__PASSAGE PROVIDED__:
══════════════════════════════

The Board of Trustees of The Montgomery Funds recommends that you vote in favor
of each Proposal.
The Board of Trustees of The Montgomery Funds has fixed the close of
business on December 31, 1999 as the record date (the "Record Date") for
determining holders of the Fund's shares entitled to notice of and to vote at
the Meeting. Each shareholder will be entitled to one vote for each share held.
At the close of business on the Record Date, the following shares were
outstanding:
Fund Total Fund Shares Outstanding
- ---- -----------------------------
Montgomery Select 50 Fund 5,786,199
The holders of 5% or more of the outstanding shares of the Fund on the
Record Date are listed on Exhibit A to this Proxy Statement. The officers and
Trustees of The Montgomery Funds, as a group, owned of record and beneficially
less than one percent of the outstanding voting securities of the Fund as of the
Record Date.
A. BACKGROUND TO THE PROPOSALS
The Fund currently invests in five different investment disciplines, with
each portfolio management team from the Montgomery Growth, U.S. Emerging Growth,
Equity Income, International Growth and Emerging Markets Funds selecting 10
stocks that they believe may offer the greatest capital appreciation potential
from their respective areas of expertise. Effective immediately after the close
of business on February 29, 2000, subject to shareholder approval before then,
the Montgomery Equity Income Fund is expected to be reorganized into the
Montgomery Balanced Fund by becoming an underlying fund. Therefore, U.S. equity
income will no longer be among the investment disciplines that the Fund invests
in.

══════════════════════════════

__SUPPLIED INFORMATION__:
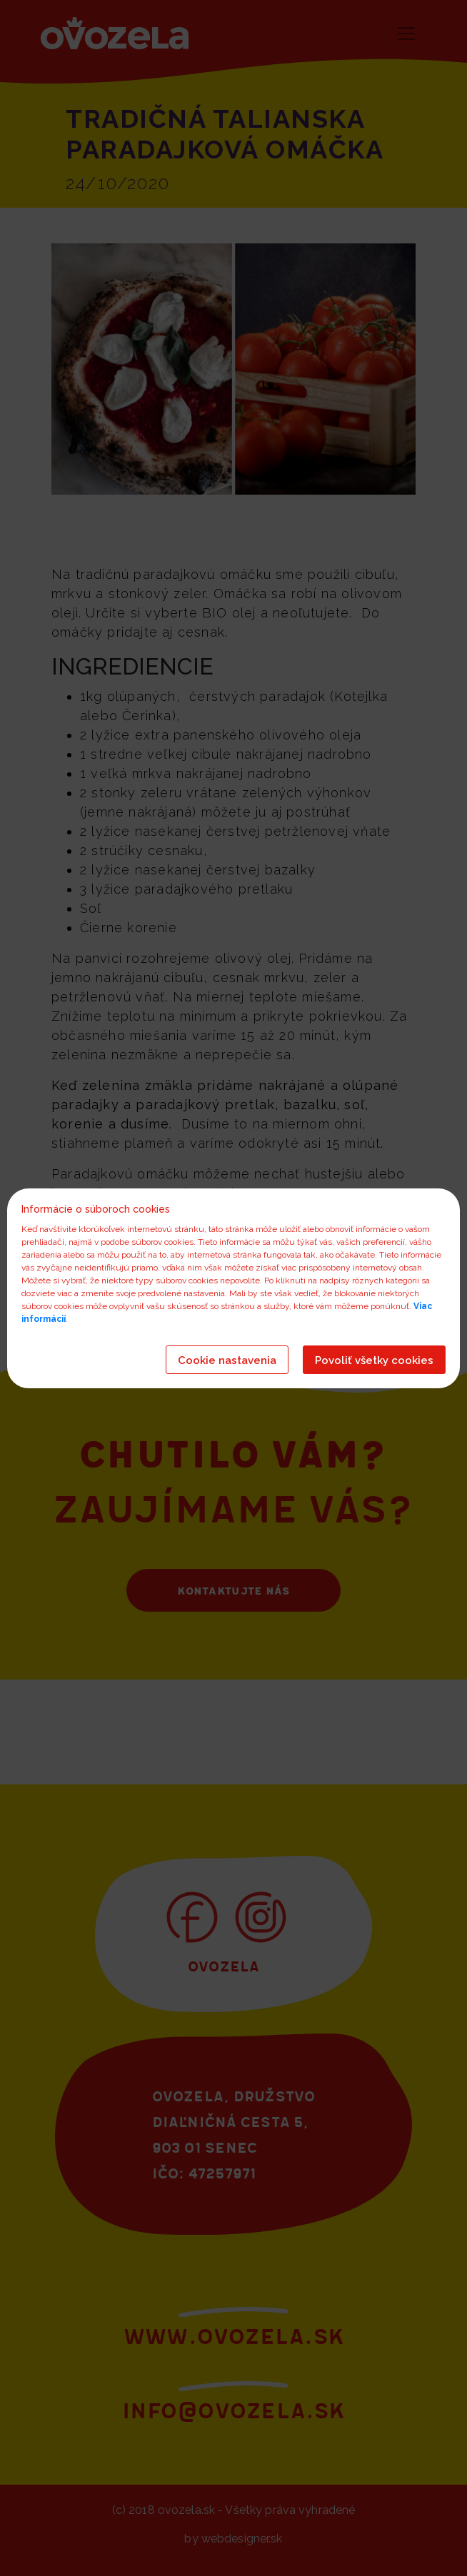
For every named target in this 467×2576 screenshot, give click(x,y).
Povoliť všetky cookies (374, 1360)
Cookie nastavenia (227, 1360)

══════════════════════════════

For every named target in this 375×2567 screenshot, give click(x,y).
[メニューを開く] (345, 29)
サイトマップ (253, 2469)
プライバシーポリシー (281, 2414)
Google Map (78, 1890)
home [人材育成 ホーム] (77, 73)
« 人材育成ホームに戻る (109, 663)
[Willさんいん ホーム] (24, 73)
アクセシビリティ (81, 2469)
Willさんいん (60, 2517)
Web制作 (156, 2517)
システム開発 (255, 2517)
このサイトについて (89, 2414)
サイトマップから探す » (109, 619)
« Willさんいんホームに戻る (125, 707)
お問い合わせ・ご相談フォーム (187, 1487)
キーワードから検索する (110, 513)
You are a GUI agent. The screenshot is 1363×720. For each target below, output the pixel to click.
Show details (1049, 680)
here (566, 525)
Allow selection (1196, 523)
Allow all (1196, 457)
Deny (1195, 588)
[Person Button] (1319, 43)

══════════════════════════════

__REQUEST__:
Summarize the Montgomery Funds proxy text in three sentences.

__OUTPUT OF THE EXERCISE__:
The Board of Trustees of The Montgomery Funds recommends a vote in favor of each Proposal and fixed the close of business on December 31, 1999 as the Record Date, with one vote for each share held. On that date the Montgomery Select 50 Fund had 5,786,199 shares outstanding, and the officers and Trustees as a group owned less than one percent of its voting securities. The Fund currently has five portfolio management teams each selecting 10 stocks, but the Montgomery Equity Income Fund is expected to be reorganized into the Montgomery Balanced Fund after February 29, 2000, subject to shareholder approval, so U.S. equity income will no longer be one of the Fund's investment disciplines.